First-principles study of mixed-halide perovskites RbSrBr3−𝑥I𝑥: Tuning physical properties through halide alloying

Abstract

This study employs first-principles density functional theory using GGA-PBE and hybrid HSE06 functionals to

systematically investigate halide substitution effects on the structural, electronic, elastic, and optical properties

of mixed-halide perovskites RbSrBr3−𝑥I𝑥 (𝑥 = 0 to 3). Progressive replacement of Br− with I− induces a 7.7%

lattice expansion and a phase transition from cubic to tetragonal, followed by a return to the cubic phase at

full iodination. All compositions are thermodynamically, mechanically, and dynamically stable, as confirmed

by negative formation energies, tolerance factors, Born stability criteria, and ab initio molecular dynamics.
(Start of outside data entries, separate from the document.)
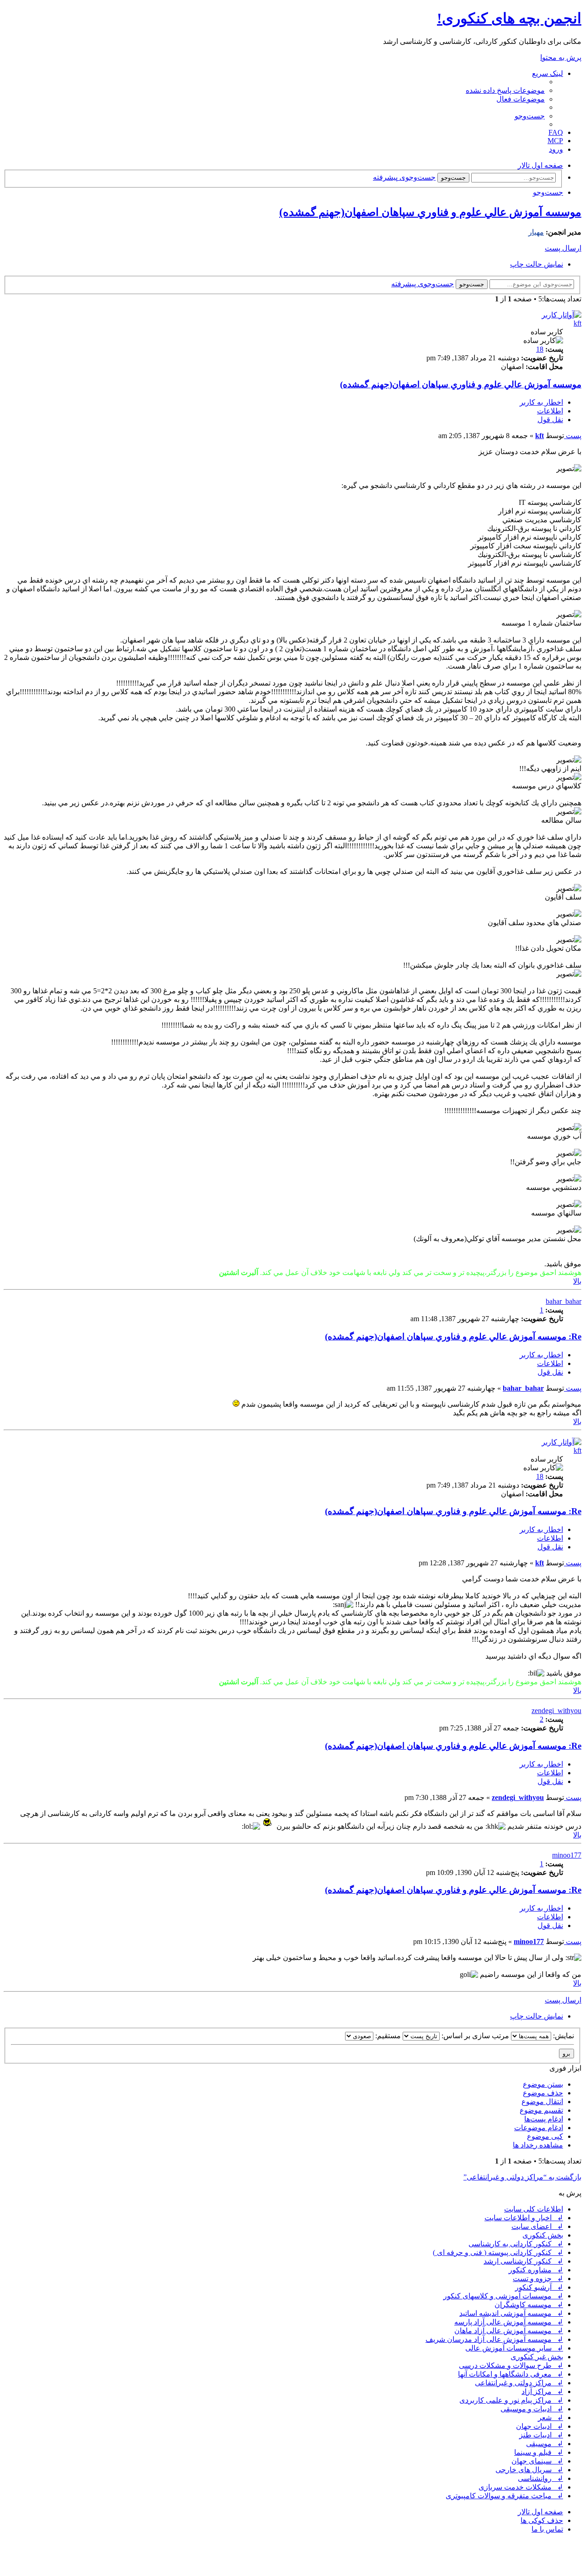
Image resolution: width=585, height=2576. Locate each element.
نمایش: (562, 2036)
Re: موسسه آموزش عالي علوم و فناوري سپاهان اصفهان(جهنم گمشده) (453, 1336)
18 (539, 349)
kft (577, 323)
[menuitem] (505, 90)
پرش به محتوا (560, 57)
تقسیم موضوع (541, 2110)
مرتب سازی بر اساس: (474, 2036)
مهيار (536, 232)
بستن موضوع (543, 2084)
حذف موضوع (543, 2093)
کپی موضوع (545, 2136)
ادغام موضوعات (538, 2127)
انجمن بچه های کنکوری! (509, 18)
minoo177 (566, 1855)
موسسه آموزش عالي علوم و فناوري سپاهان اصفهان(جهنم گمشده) (430, 212)
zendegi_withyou (556, 1710)
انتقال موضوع (542, 2101)
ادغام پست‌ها (543, 2119)
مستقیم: (387, 2036)
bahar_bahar (563, 1301)
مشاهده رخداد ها (538, 2145)
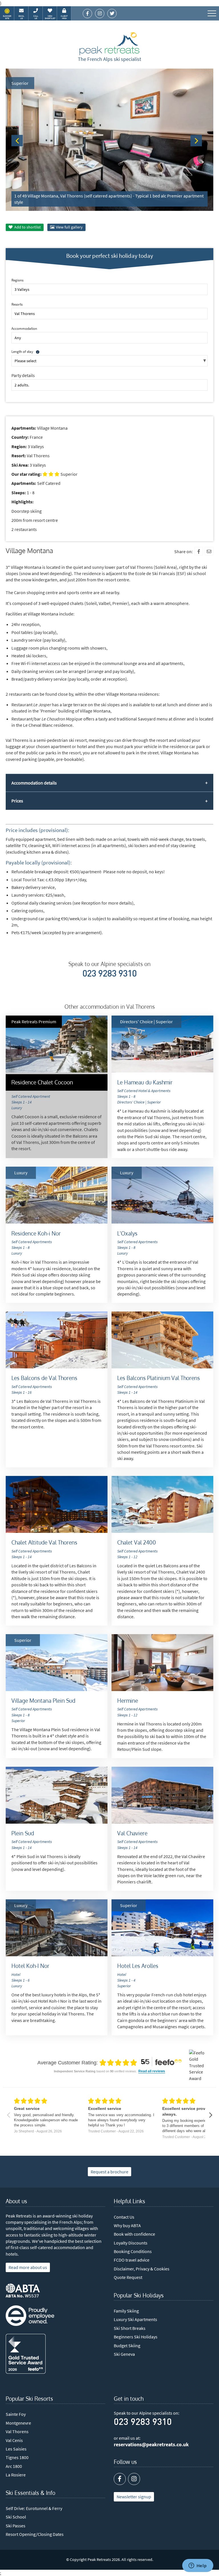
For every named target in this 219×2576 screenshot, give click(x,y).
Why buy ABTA (127, 2225)
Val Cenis (14, 2440)
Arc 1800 (14, 2466)
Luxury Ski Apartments (135, 2319)
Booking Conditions (133, 2251)
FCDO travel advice (131, 2260)
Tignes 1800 (17, 2457)
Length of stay (22, 351)
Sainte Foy (16, 2414)
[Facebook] (198, 551)
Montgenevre (18, 2423)
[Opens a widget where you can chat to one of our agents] (197, 2566)
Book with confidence (134, 2234)
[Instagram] (134, 2479)
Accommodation (24, 328)
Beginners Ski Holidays (135, 2337)
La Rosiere (16, 2475)
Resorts (17, 304)
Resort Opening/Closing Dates (35, 2534)
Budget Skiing (127, 2345)
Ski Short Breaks (129, 2328)
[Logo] (109, 44)
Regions (17, 280)
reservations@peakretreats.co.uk (151, 2444)
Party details (23, 375)
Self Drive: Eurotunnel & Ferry (34, 2508)
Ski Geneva (124, 2354)
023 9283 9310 (109, 974)
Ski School (16, 2517)
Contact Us (124, 2217)
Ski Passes (15, 2525)
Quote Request (128, 2277)
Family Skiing (126, 2311)
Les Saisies (16, 2449)
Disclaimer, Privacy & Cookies (141, 2269)
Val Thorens (17, 2431)
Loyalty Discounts (130, 2243)
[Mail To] (209, 551)
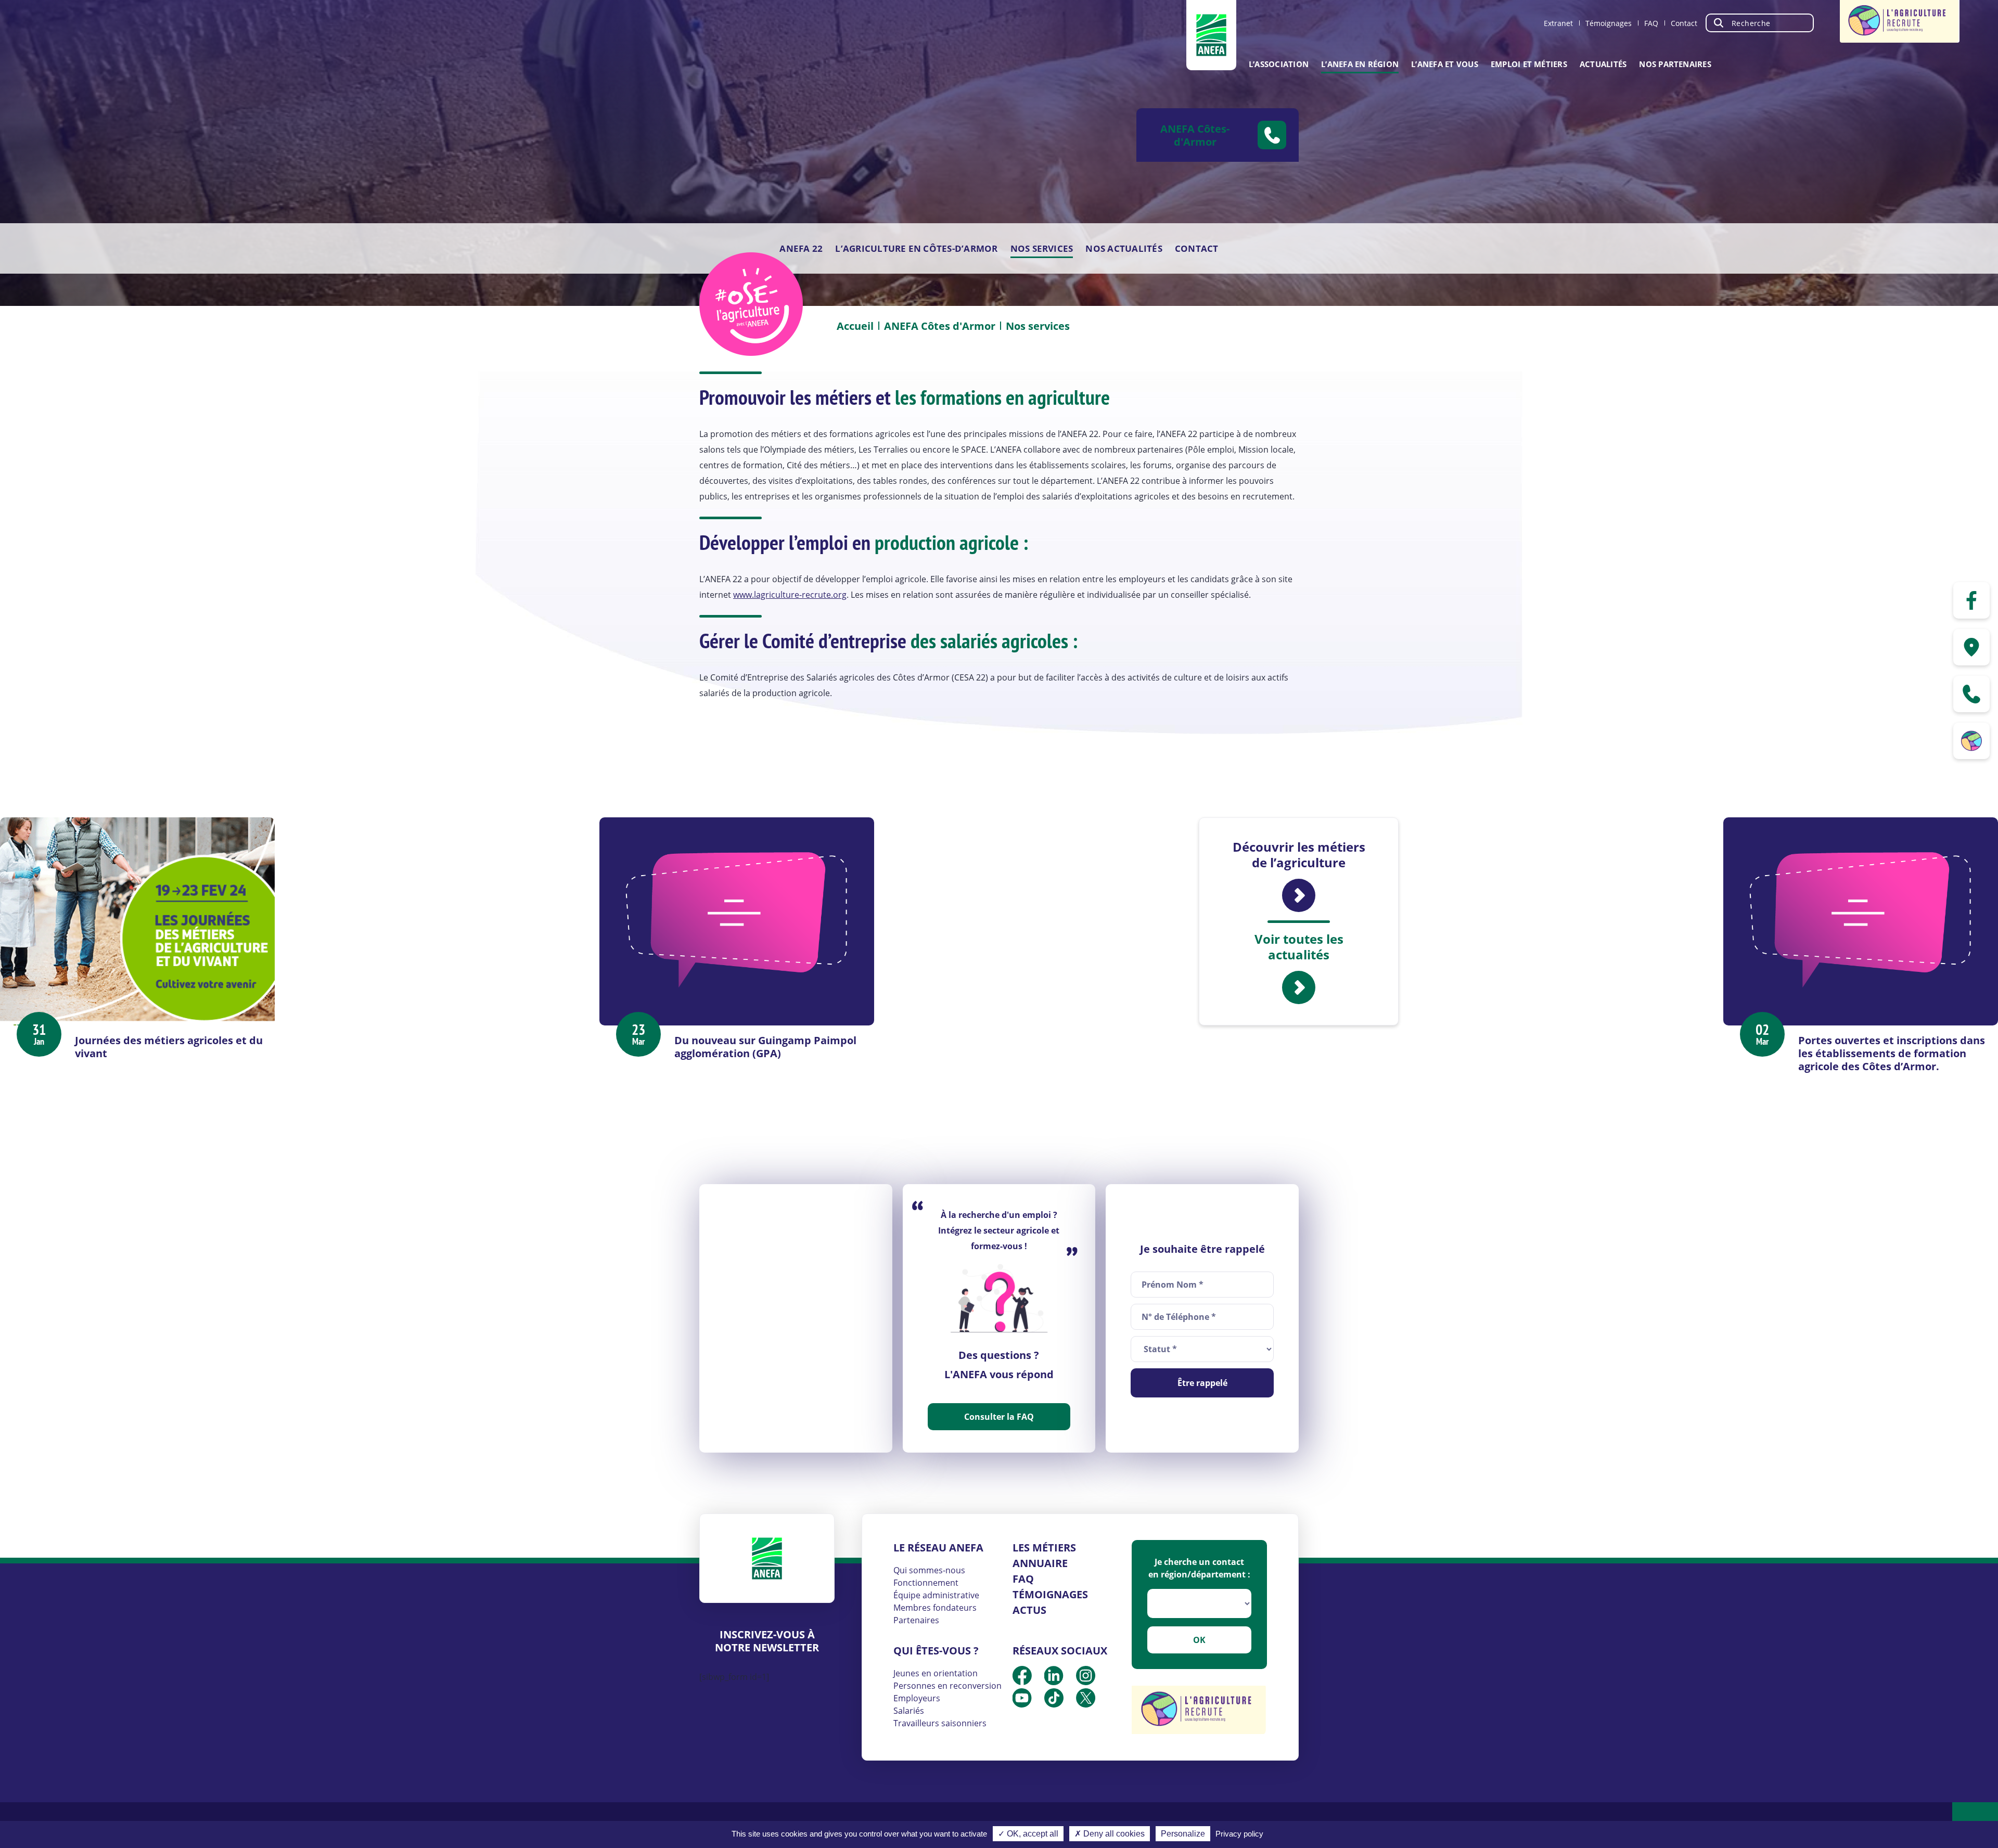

The

band gap remains indirect, decreasing from 4.94 eV to 4.20 eV with increasing iodine content. Bulk modulus

decreases from 16.9 GPa to 13.1 GPa, indicating softer bonding in I-rich phases. Optical studies reveal strong

compositional dependence of absorption and dielectric properties, making these materials promising candidates

for UV photodetectors, UV-responsive sensors, and radiation-shielding coatings.